Introduction to boot2docker

If you work on a Mac (or Windows) and use Docker then you probably have heard of boot2docker.  If you haven’t heard of it before, boot2docker is basically a super lightweight Linux VM that is designed to run Docker containers.  Unfortunately there is no support (yet) in Mac OS X or Windows kernels for running Docker natively so this lightweight VM must be used as an intermediary layer that allows the host Operating Systems to communicate with the Docker daemon running inside the VM.  This solution really is not that limiting once you get introduced to and become comfortable with boot2docker and how to work around some of the current limitations.

Because Docker itself is such a new piece of software, the ecosystem and surrounding environment is still expanding and growing rapidly.  As such, the tooling has not had a great deal of time to mature.  So with pretty much anything that’s new, especially in the software and Open Source world, there are definitely some nuances and some things to be aware of when working with boot2docker.

That being said, the boot2docker project bridges a gap and does a great job of bringing Docker to an otherwise incompatible platform as well as making it easy to use across platforms, which especially useful for furthering the adoption of Docker among Mac and Windows users.
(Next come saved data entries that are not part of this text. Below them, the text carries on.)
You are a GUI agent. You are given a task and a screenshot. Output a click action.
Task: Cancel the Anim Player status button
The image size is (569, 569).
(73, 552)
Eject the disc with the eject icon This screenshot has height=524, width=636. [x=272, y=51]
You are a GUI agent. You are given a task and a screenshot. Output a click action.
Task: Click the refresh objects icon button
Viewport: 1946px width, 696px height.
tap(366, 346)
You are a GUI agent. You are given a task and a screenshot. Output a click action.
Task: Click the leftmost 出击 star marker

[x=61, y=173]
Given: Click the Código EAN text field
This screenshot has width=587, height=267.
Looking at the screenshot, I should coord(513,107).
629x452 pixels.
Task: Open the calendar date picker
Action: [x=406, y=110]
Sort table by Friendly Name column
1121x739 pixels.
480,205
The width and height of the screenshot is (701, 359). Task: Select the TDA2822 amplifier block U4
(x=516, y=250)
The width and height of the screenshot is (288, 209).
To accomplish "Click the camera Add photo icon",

When getting started with boot2docker, it is important to note that there are a few different things going on under the hood.

Components

The first component is VirtualBox.  If you are familiar with virtual machines, there’s pretty much nothing new here.  It is the underpinning of running the VM and is a common tool for creating and managing VM’s.  One important note here about VBox.  This is currently the key to make volume sharing work with boot2docker to allow a user to pass local directories and files in to containers using its shared folder implementation.  Unfortunately it has been pretty well documented that vboxsf (shared folders) have not great performance when compared to other solutions.  This is something that the boot2docker team is aware of and working on for future reference.  I have a workaround that I will outline below if anyone happens to hit some of these performance issues.

The next component is the VM.  This is a super light weight image based on Tiny Core Linux and the 3.16.4 Linux kernel with AUFS to leverage Docker.  Other than that there is pretty much nothing else to it.  The TCL image is about 27MB and boots up in about 5 seconds, making it very fast, which is nice to get going with quickly.  There are instructions on the boot2docker site for creating custom .iso’s if you are interested as well if you are’t interested in building your own customized TCL.
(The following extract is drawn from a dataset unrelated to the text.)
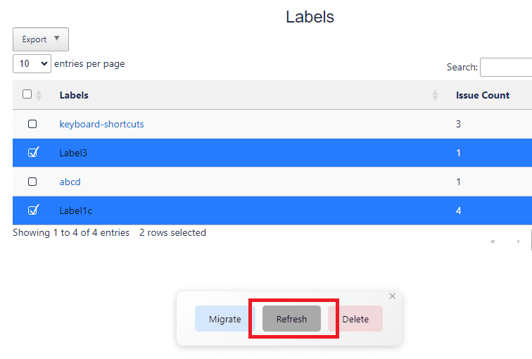Change the entries per page selector
The image size is (532, 359).
pos(32,63)
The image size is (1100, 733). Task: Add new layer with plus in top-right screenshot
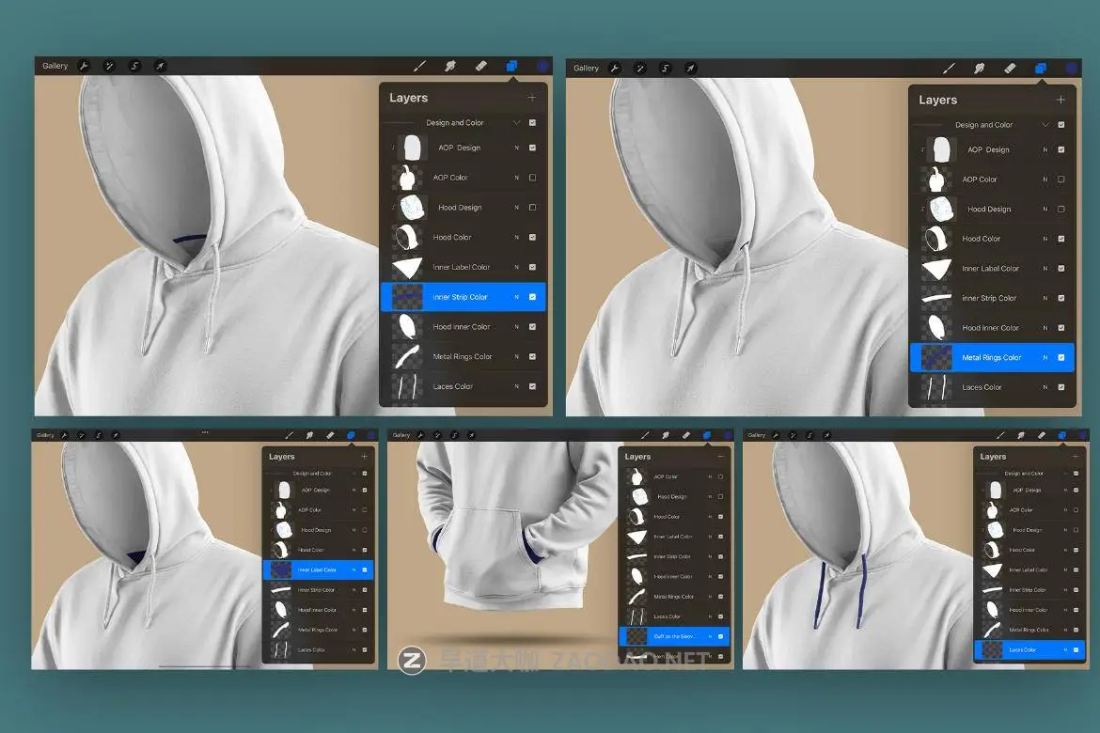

The final component is called boot2docker-cli, which is normally referred to as the management tool.  This tools does a lot of the magic to get your host talking to the VM with minimal interaction.  It is basically the glue or the duct tape that allows users to pass commands from a local shell in to the container and get Docker to do stuff.

Installation

It is pretty dead simple to get boot2docker set up and configured.  You can download everything in one shot from the links on their site http://boot2docker.io or you can install manually on OSX with brew and a few other tools.  I highly recommend the packaged installer, it is very straight forward and easy to follow and there is a good video depiction of the process on the boot2docker site.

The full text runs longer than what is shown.